→ Source data
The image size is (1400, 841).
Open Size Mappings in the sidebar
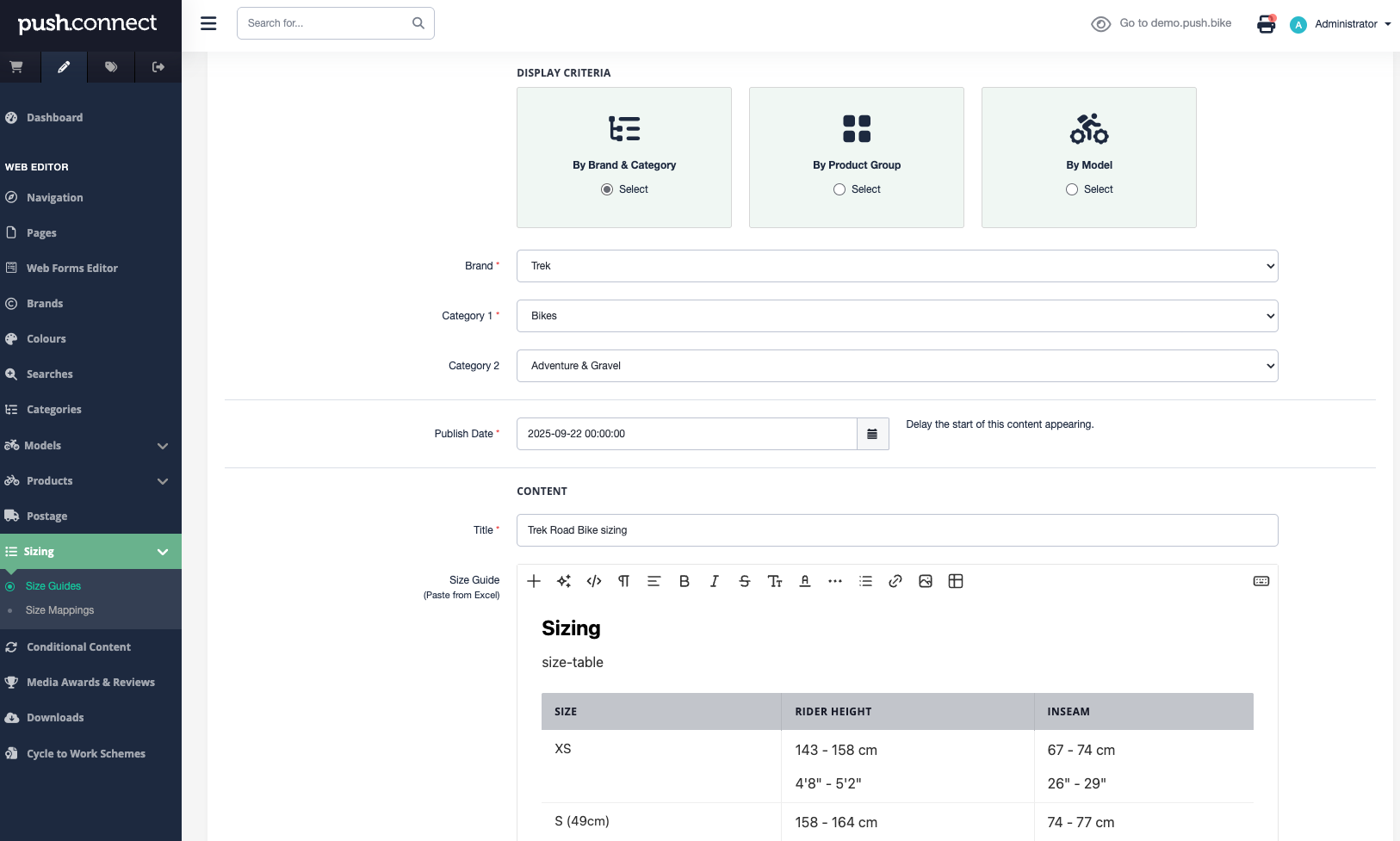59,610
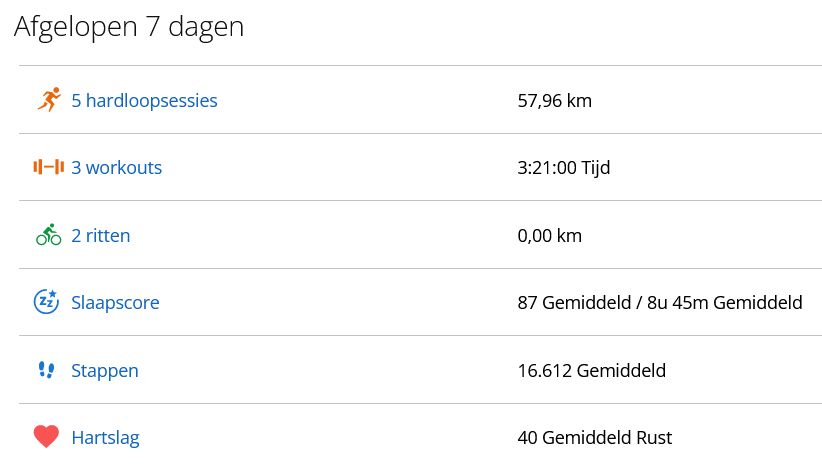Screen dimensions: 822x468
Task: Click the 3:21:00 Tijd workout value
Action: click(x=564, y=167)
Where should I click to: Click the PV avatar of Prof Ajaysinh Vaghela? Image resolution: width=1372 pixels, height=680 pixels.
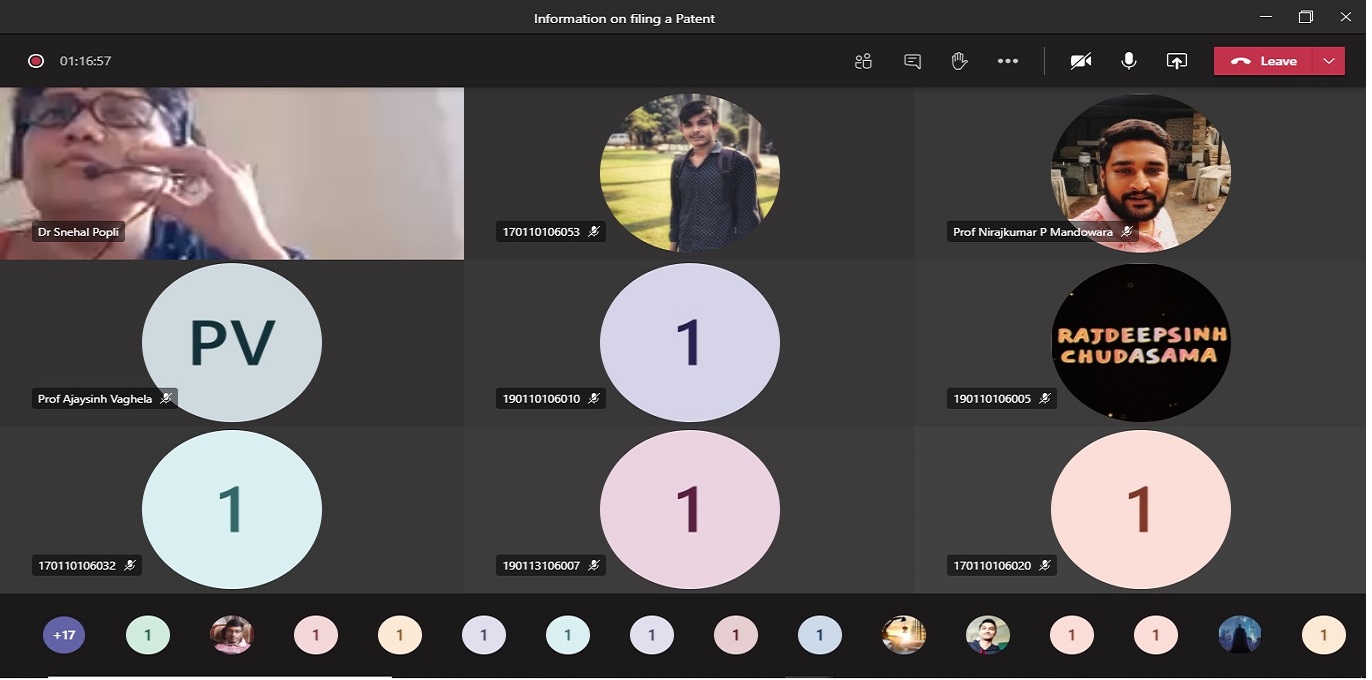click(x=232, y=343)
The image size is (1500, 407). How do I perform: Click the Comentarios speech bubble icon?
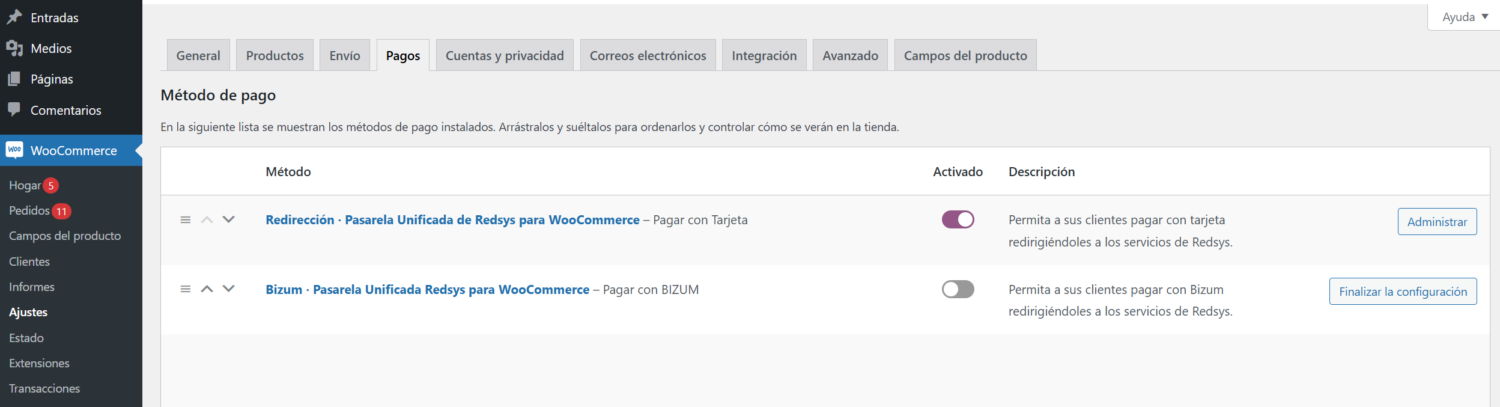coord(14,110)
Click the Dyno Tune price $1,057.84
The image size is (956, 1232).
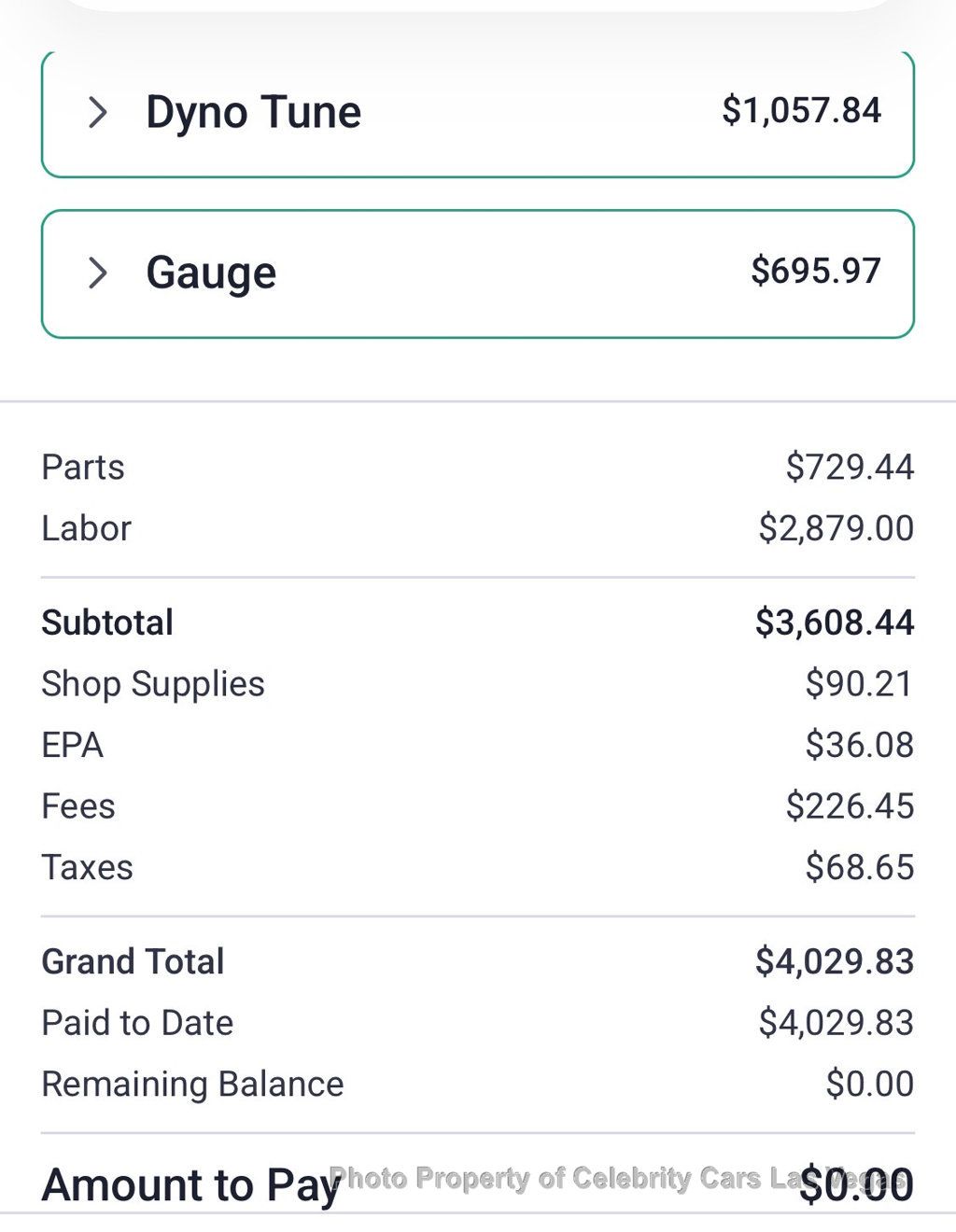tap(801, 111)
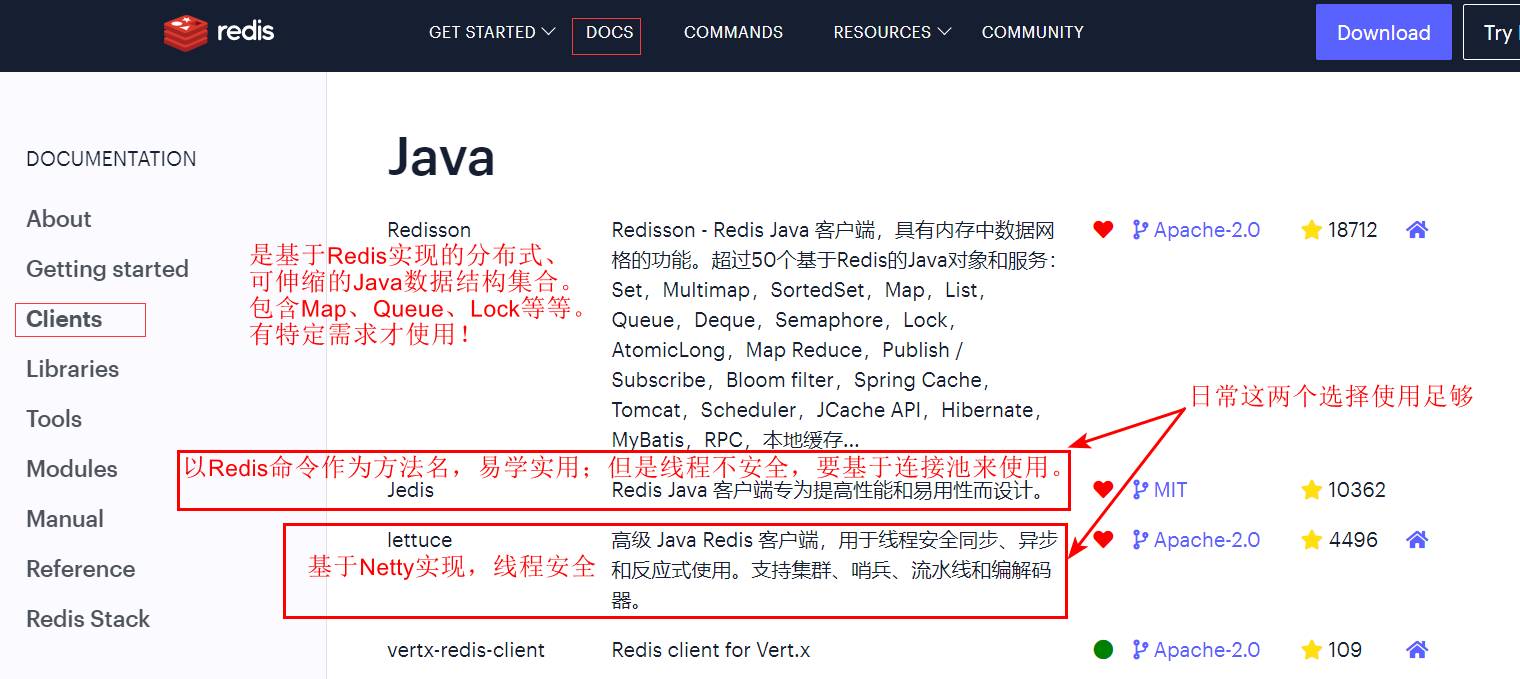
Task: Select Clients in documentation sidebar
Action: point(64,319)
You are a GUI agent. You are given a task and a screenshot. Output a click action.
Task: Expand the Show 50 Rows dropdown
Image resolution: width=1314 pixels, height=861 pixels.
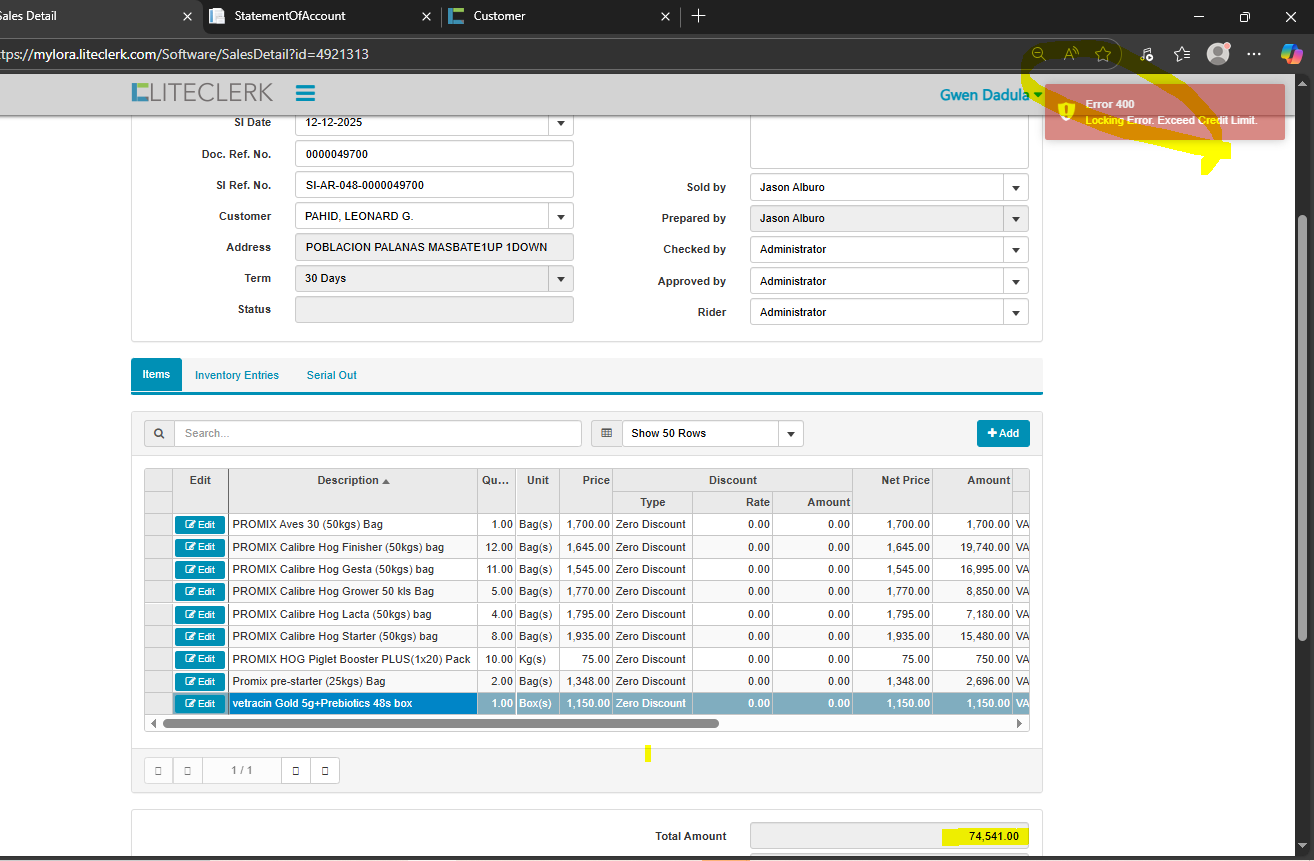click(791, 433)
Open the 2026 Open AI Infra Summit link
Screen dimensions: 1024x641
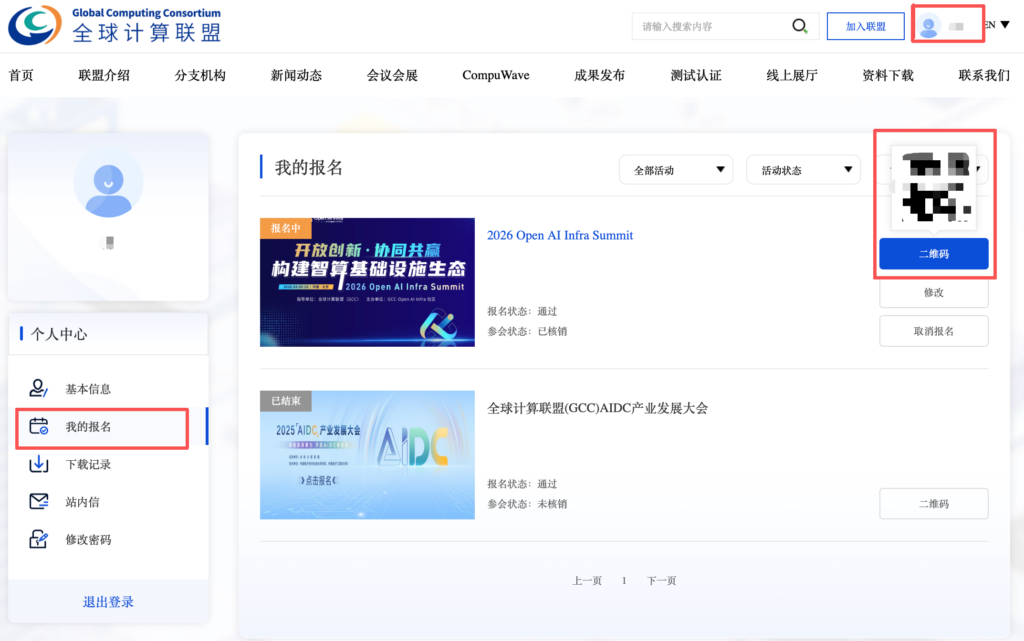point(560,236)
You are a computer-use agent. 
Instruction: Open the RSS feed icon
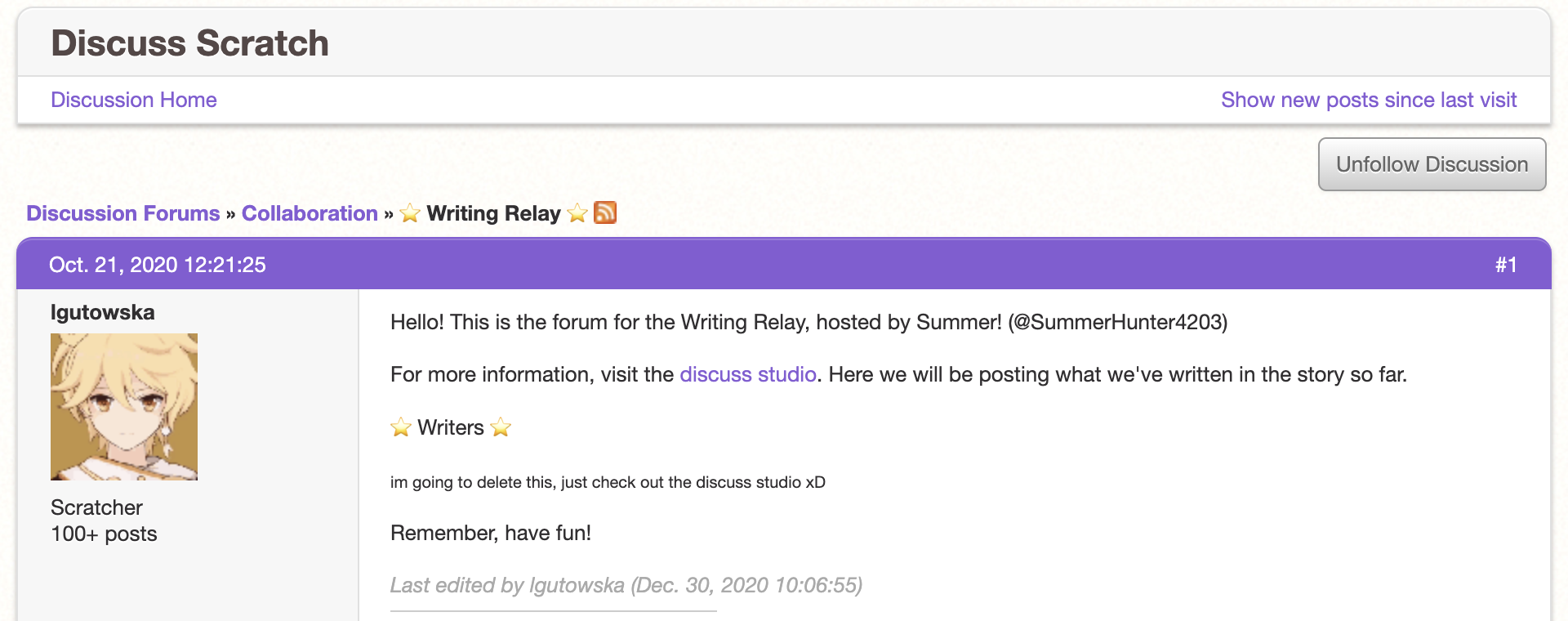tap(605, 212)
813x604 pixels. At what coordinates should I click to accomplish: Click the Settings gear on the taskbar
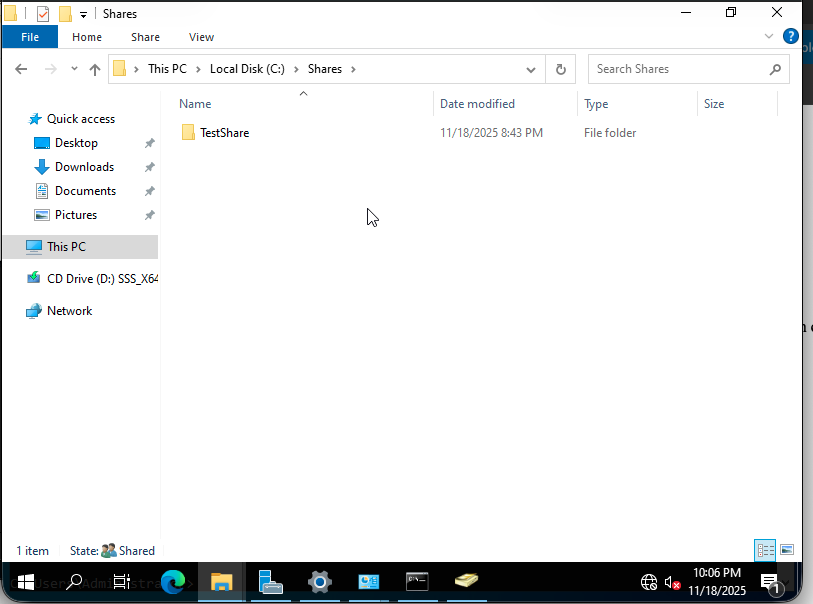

→ About this exercise
Among the lines of the material above, find those with the word "agent". Copy each one.

→ Solution to this exercise
You are a GUI agent. You are given a task and a screenshot. Output a click action.
You are a computer-use agent. 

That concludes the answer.